“Companies and countries are partnering with Nvidia to shift the trillion-dollar traditional data centres to accelerated computing and build a new type of data centre – AI factories – to produce a new commodity: artificial intelligence,” Huang said.
Huang announced a range of new semiconductors, software and systems to power data centres, factories, consumer devices, and robots which he said would help to drive a new industrial revolution.
“Generative AI is reshaping industries and opening new opportunities for innovation and growth and we’re at the cusp of a major shift in computing,” Huang told a packed conference.
Huang revealed a roadmap for new semiconductors that will arrive on a one-year rhythm. Revealed for the first time, the Rubin platform will succeed the upcoming Blackwell platform, featuring new GPUs, a new Arm-based CPU - Vera - and advanced networking with NVLink 6, CX9 SuperNIC and the X1600 converged InfiniBand/Ethernet switch.
“Our company has a one-year rhythm. Our basic philosophy is very simple: build the entire data centre scale, disaggregate and sell to you parts on a one-year rhythm, and push everything to technology limits,” Huang explained.
According to Huang, NVIDIA is driving down the cost of turning data into intelligence.

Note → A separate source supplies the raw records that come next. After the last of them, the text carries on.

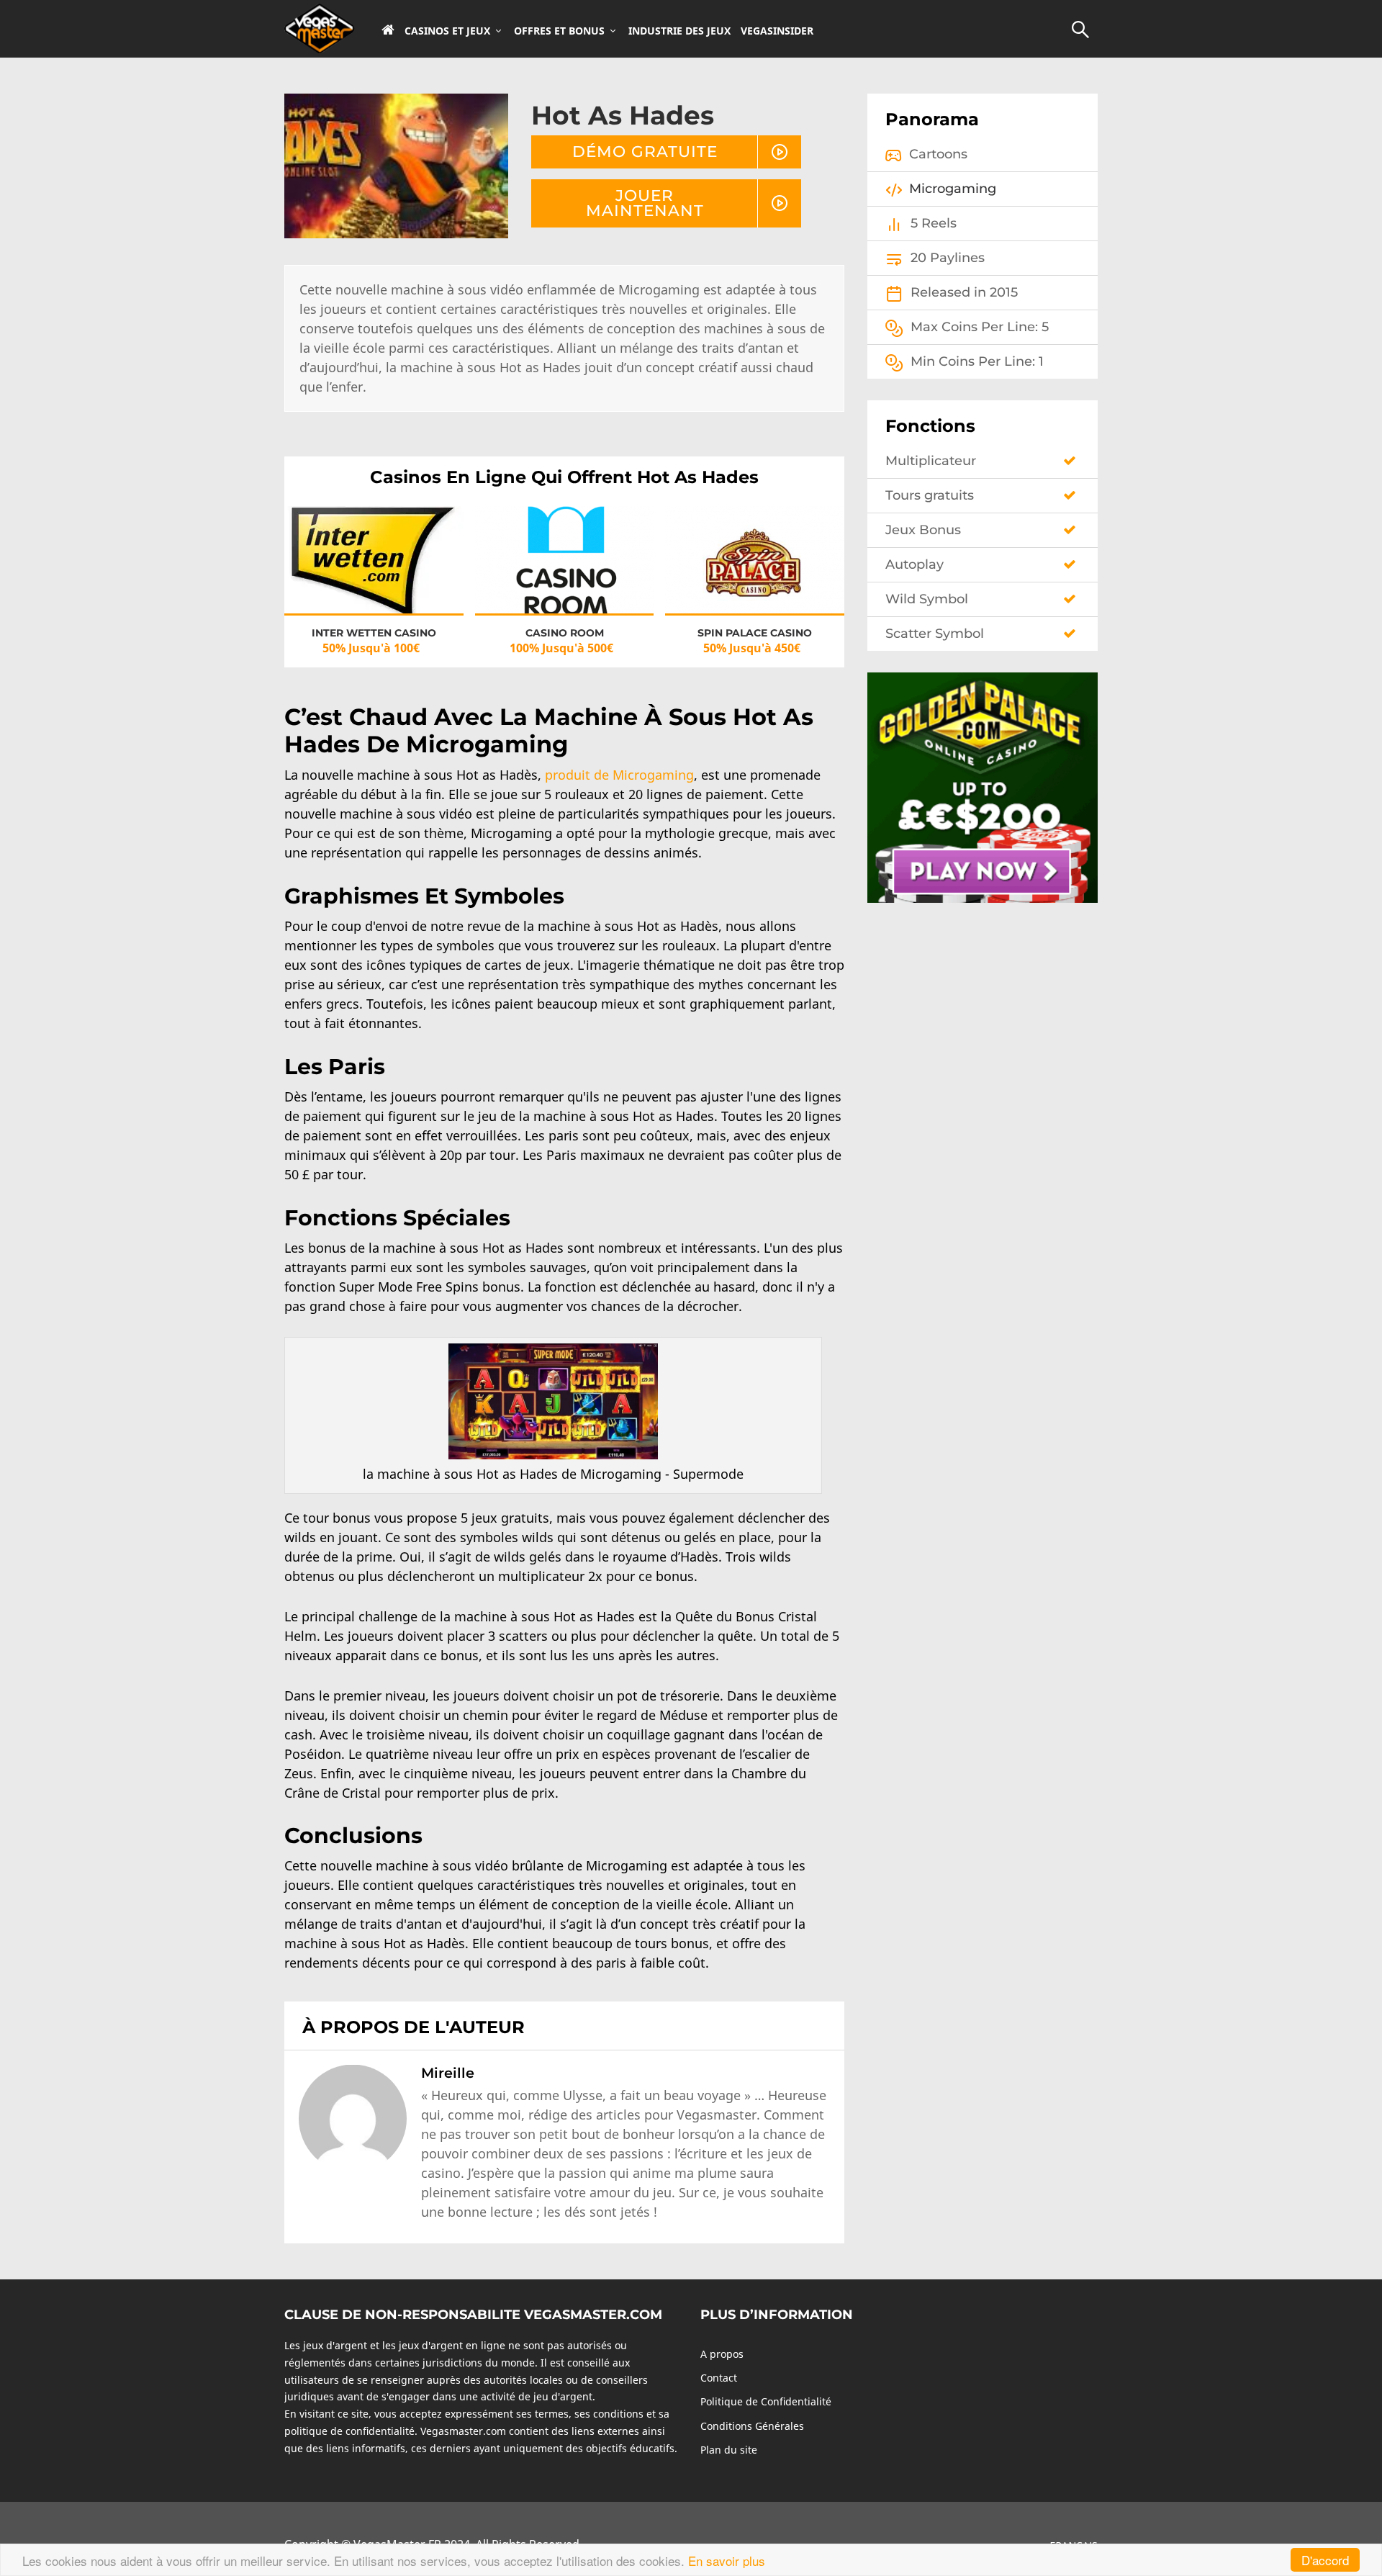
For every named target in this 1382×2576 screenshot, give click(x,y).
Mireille (447, 2072)
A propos (722, 2354)
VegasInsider (777, 31)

“Accelerated computing is sustainable computing,” he emphasised, outlining how the combination of GPUs and CPUs can deliver up to a 100x speedup while only increasing power consumption by a factor of three, achieving 25x more performance per Watt over CPUs alone.
A growing number of computer manufacturers have embraced NVIDIA GPUs and networking solutions including the likes of ASRock Rack, ASUS, GIGABYTE, Ingrasys, Inventec, Pegatron, QCT, Supermicro, Wistron and Wiwynn, which are creating cloud, on-premises and edge AI systems.
The NVIDIA MGX modular reference design platform now supports Blackwell, including the GB200 NVL2 platform, and is designed for optimal performance in large language model inference, retrieval-augmented generation and data processing.
AMD and Intel are supporting the MGX architecture with plans to deliver, for the first time, their own CPU host processor module designs. Any server system builder can use these reference designs to save development time while ensuring consistency in design and performance.
In networking, Huang unveiled plans for the annual release of Spectrum-X products to cater to the growing demand for high-performance Ethernet networking for AI.
NVIDIA Spectrum-X is the first Ethernet fabric built for AI and is intended to enhance network performance by 1.6x more than traditional Ethernet fabrics. It accelerates the processing, analysis and execution of AI workloads and, in turn, the development and deployment of AI solutions.
CoreWeave, GMO Internet Group, Lambda, Scaleway, STPX Global and Yotta are among the first AI cloud service providers embracing Spectrum-X to bring extreme networking performance to their AI infrastructures.
With NVIDIA NIM, the world’s 28 million developers will now be able to create generative AI applications. NIM — inference microservices that provide models as optimised containers — can be deployed on clouds, data centres or workstations.
NIM also enables enterprises to maximize their infrastructure investments. For example, running Meta Llama 3-8B in a NIM produces up to 3x more generative AI tokens on accelerated infrastructure than without NIM.
Nearly 200 technology partners, including Cadence, Cloudera, Cohesity, DataStax, NetApp, Scale AI, and Synopsys are integrating NIM into their platforms to speed generative AI deployments for domain-specific applications, such as copilots, code assistants, and digital human avatars.
According to NVIDIA, its RTX AI PCs, powered by RTX technologies, will revolutionise consumer experiences with over 200 RTX AI laptops and more than 500 AI-powered apps and games.
The RTX AI Toolkit and newly available PC-based NIM inference microservices for the NVIDIA ACE digital human platform help to underscore NVIDIA’s commitment to AI accessibility.
Project G-Assist, an RTX-powered AI assistant technology demo, was also announced, showcasing context-aware assistance for PC games and apps.
Microsoft and NVIDIA are collaborating to help developers bring new generative AI capabilities to their Windows native and web apps with easy API access to RTX-accelerated SLMs that enable RAG capabilities that run on-device as part of Windows Copilot Runtime.